**Brief**
Pictures stay out of the copy. Transcribe exactly, and only, the line with "This screenshot has width=1200, height=669." through the last line of the entries below.

**Task data**
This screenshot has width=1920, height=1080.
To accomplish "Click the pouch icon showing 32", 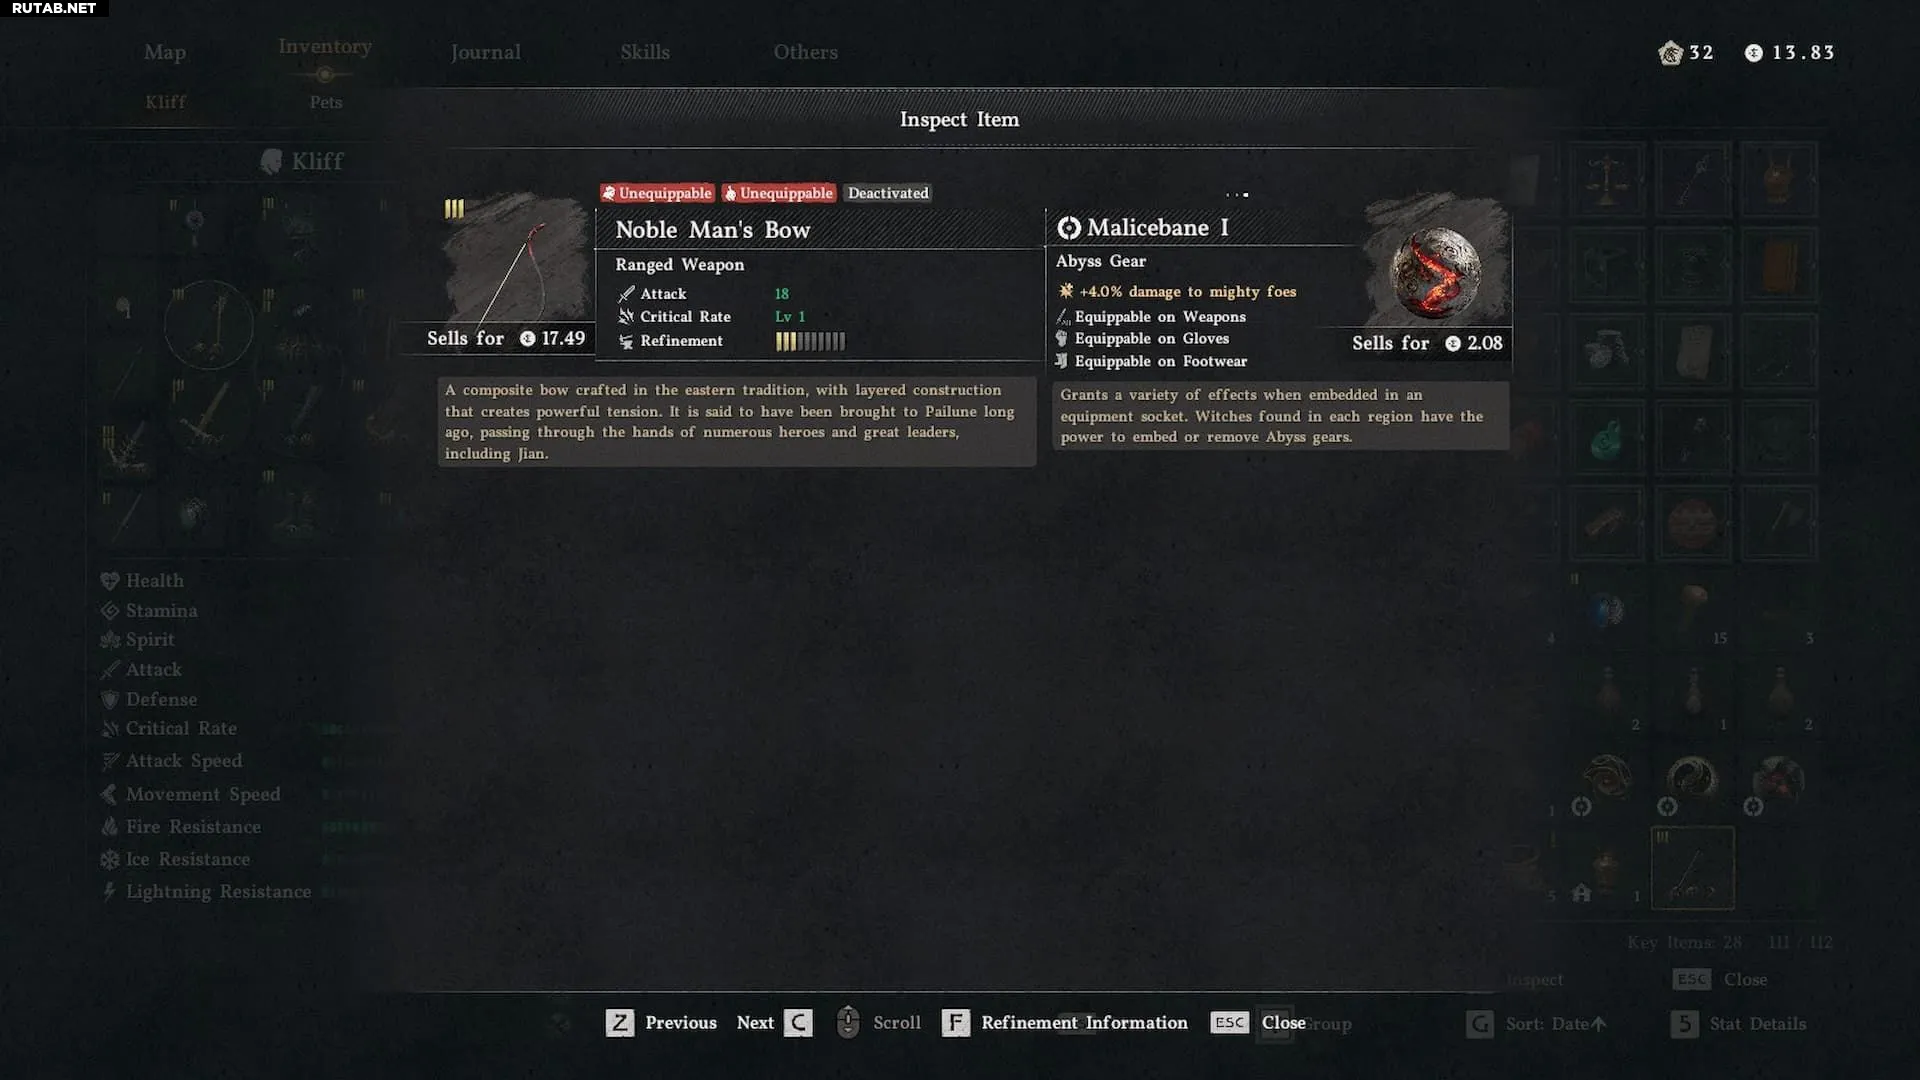I will (1670, 53).
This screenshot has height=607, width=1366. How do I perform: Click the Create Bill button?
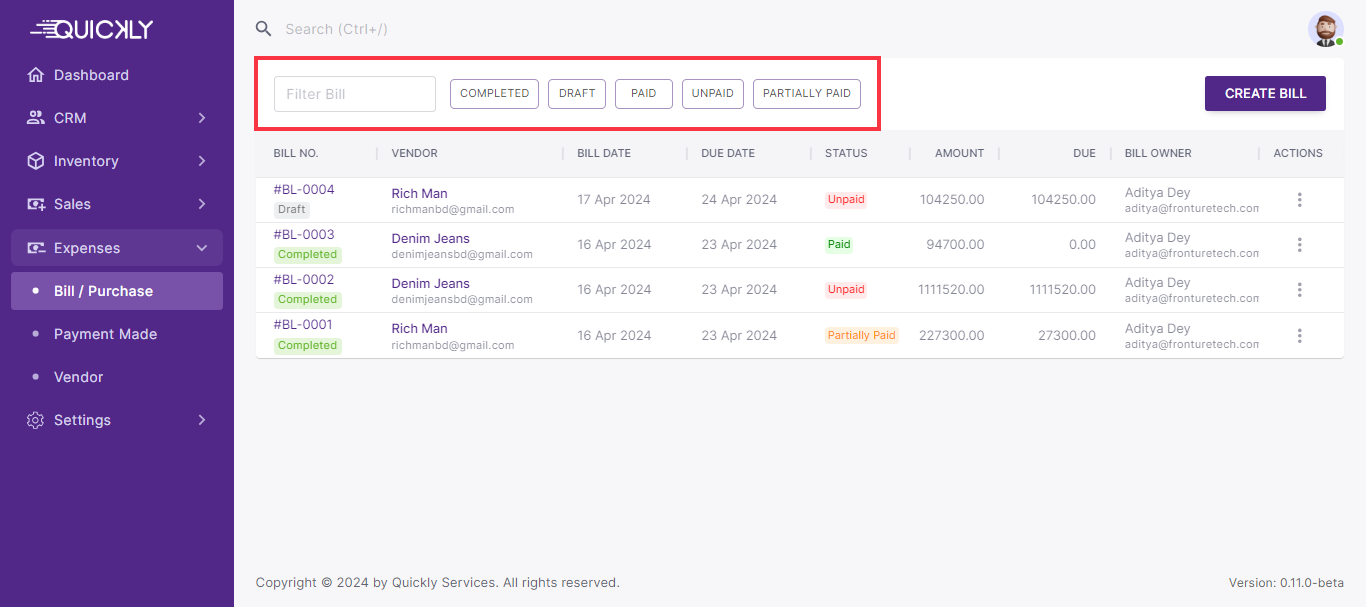click(x=1265, y=94)
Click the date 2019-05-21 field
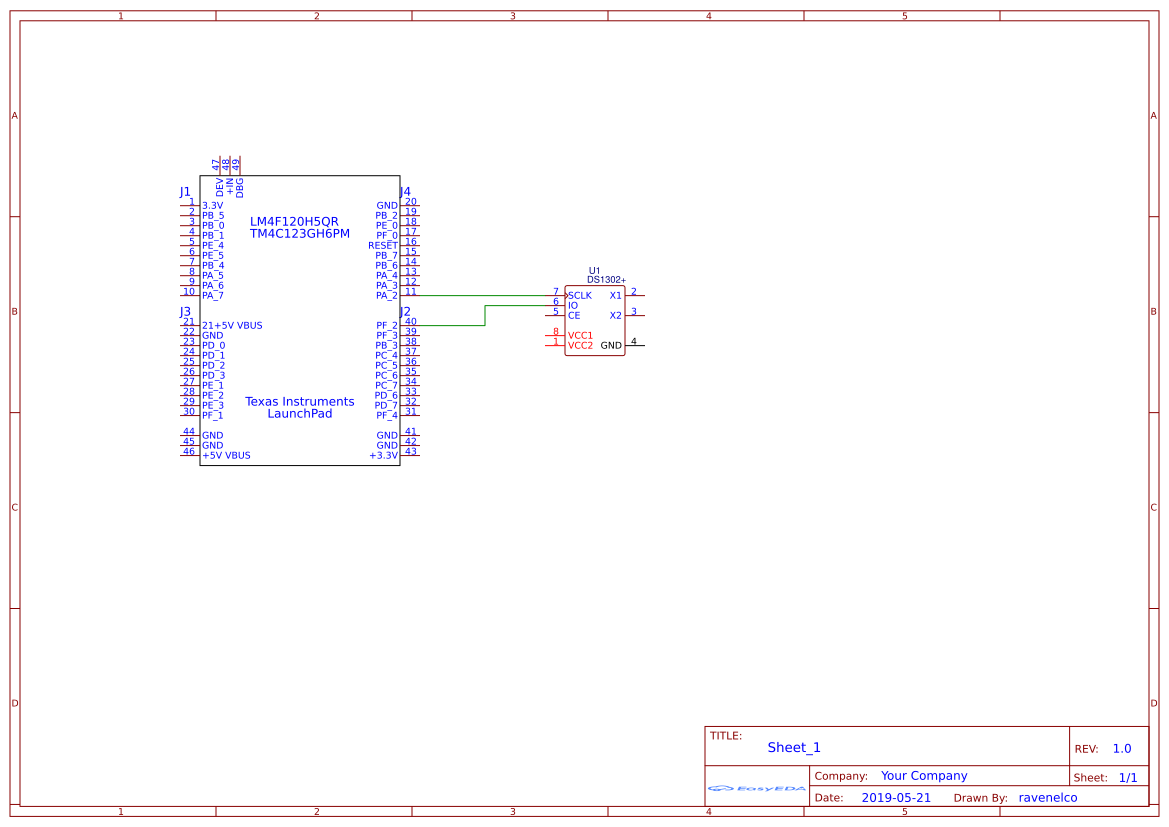The width and height of the screenshot is (1169, 827). pos(896,797)
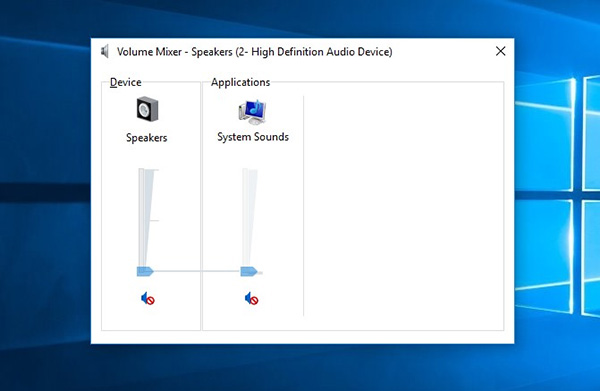Image resolution: width=600 pixels, height=391 pixels.
Task: Select the Device group label
Action: 126,82
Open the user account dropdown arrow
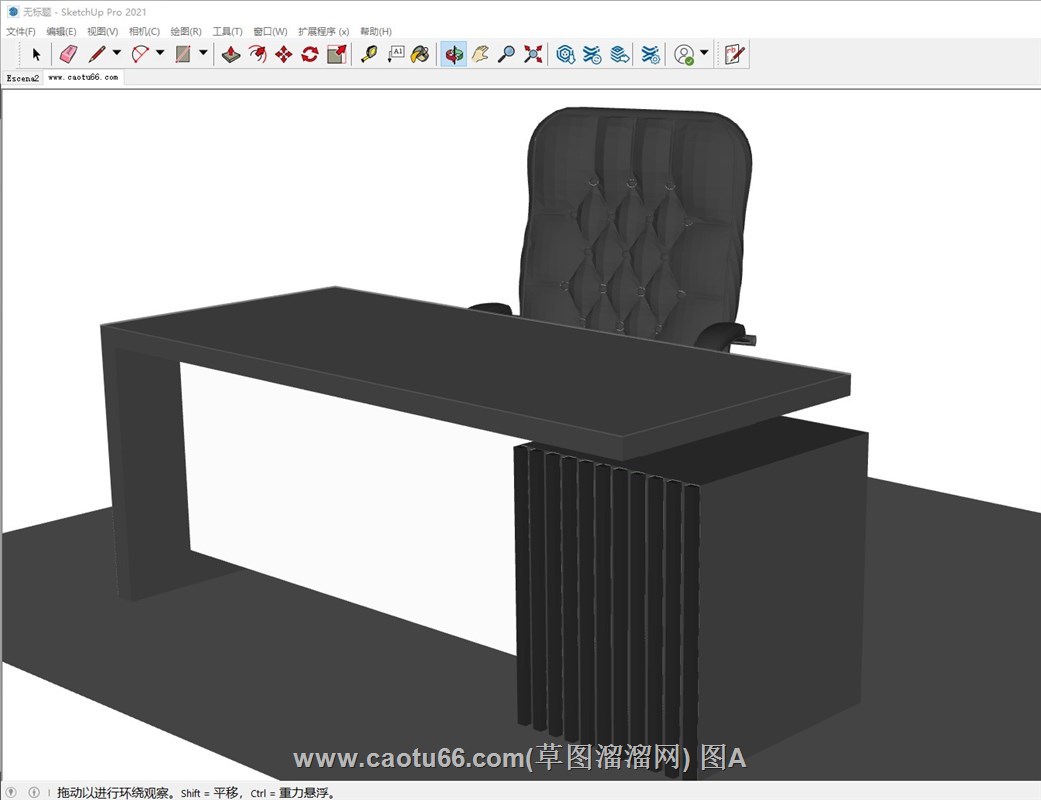This screenshot has height=800, width=1041. [x=704, y=54]
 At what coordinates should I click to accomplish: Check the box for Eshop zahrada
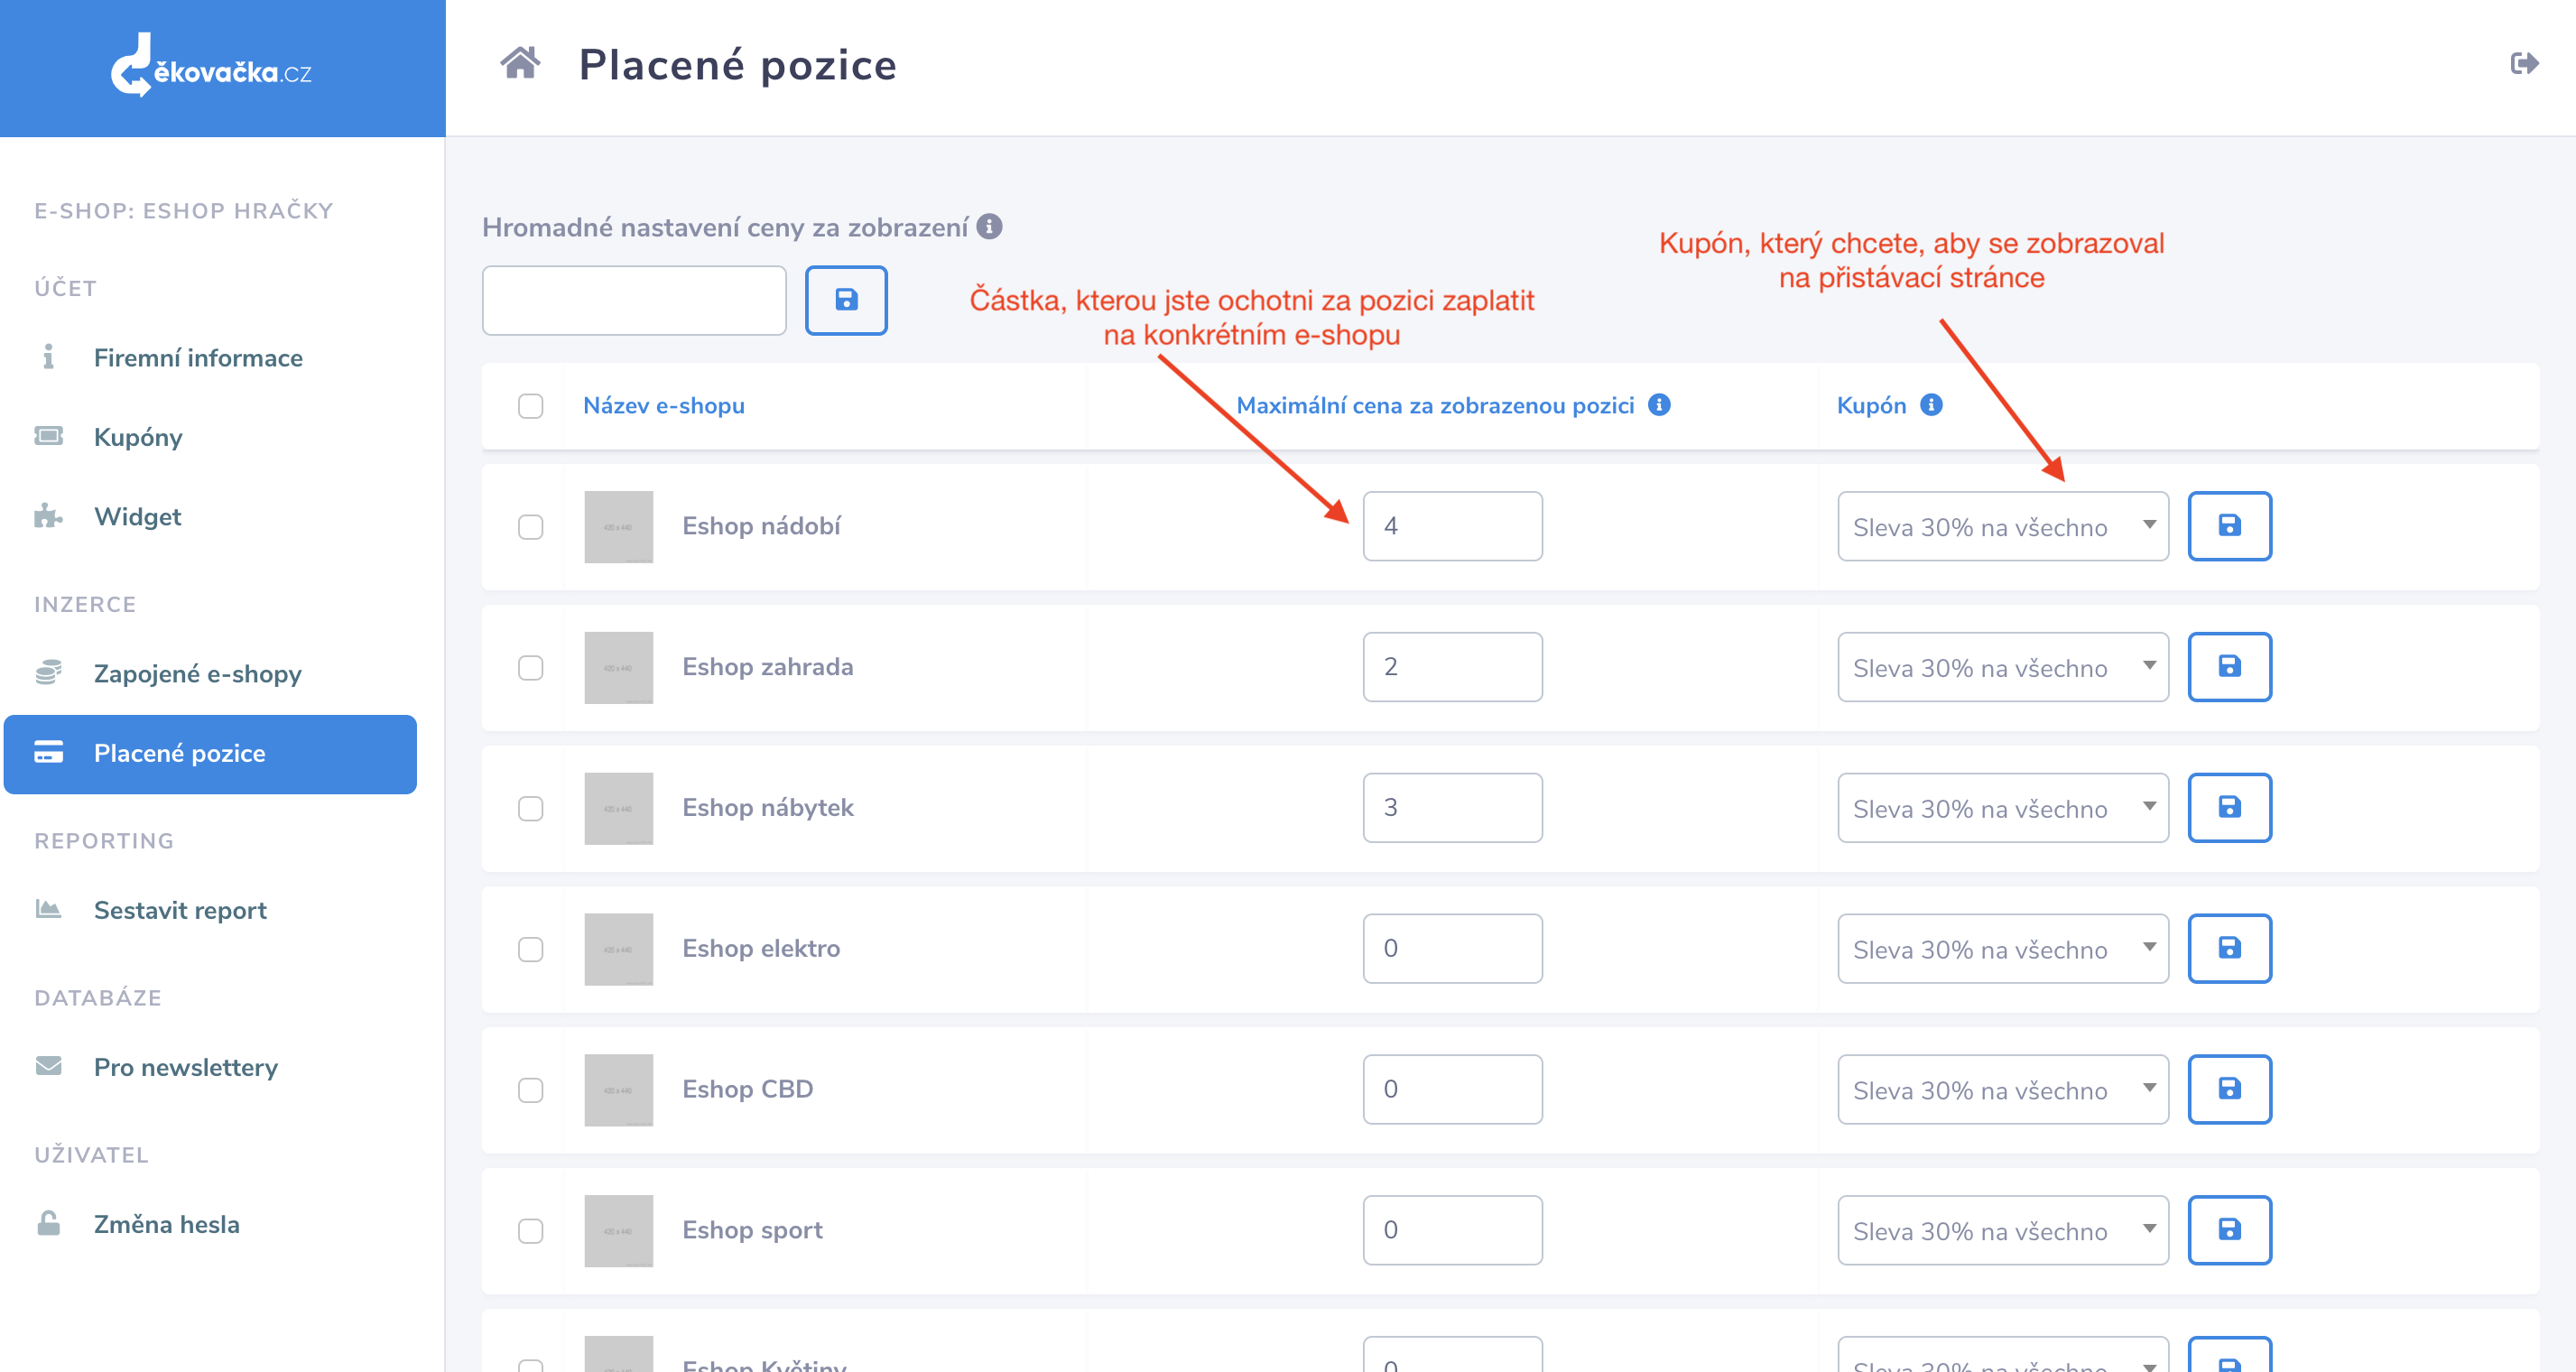pyautogui.click(x=530, y=667)
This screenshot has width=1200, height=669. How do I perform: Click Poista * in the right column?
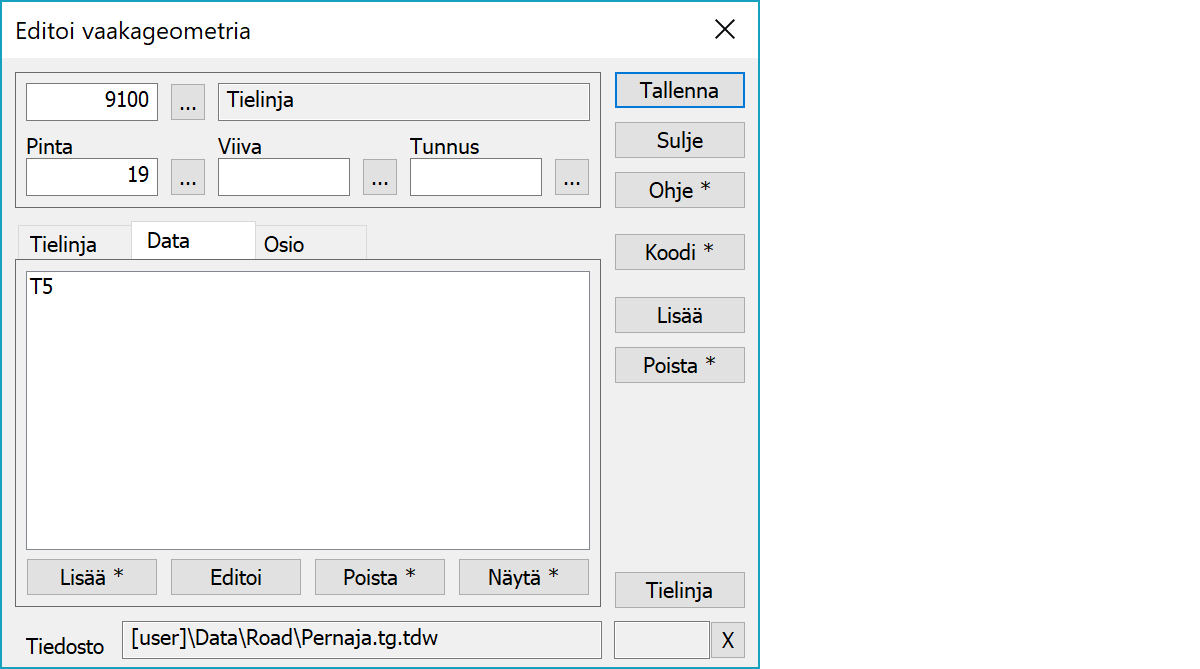tap(679, 365)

**Reply to the exercise**
This screenshot has width=1200, height=669. How do I perform: Click Poista * in the right column?
tap(679, 365)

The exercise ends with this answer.